Effectively, the survival rate of G. mellonella when treated with the anti-EFG1 2’OMe ASO cationic lipid-based formulations was significantly higher than when treated with free-ASO. This evidence confirms the importance of the encapsulation for protecting ASO against the degradation by serum proteases and nucleases.
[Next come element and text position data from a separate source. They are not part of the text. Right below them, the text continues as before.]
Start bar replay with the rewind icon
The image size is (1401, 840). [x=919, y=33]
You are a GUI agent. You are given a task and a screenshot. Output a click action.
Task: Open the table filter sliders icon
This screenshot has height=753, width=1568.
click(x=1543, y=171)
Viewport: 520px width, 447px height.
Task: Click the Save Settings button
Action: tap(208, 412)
Lipoplexes have been studied for the delivery of nucleic acids in vitro and in clinical trials (53) often with promising results (21). Here we show that lipoplexes also successfully encapsulate and deliver anti-EFG1 2’OMe oligomers into C. albicans cells, helping to control filamentation and improving the survival of infected larvae model.
This study demonstrated the successful delivery of anti-EFG1 2’OMe ASO encapsulated in cationic lipid-based formulations, providing valuable information for further assays. Although, DOTAP/DOPC 80/20 ρchg=3 had a lower efficacy to inhibit filamentation in vitro, it was revealed to be the best formulation in vivo to control C. albicans virulence. Therefore, the DOTAP/DOPC 80/20 ρchg=3 formulation has the potential to improve nanodrug administration for C. albicans species.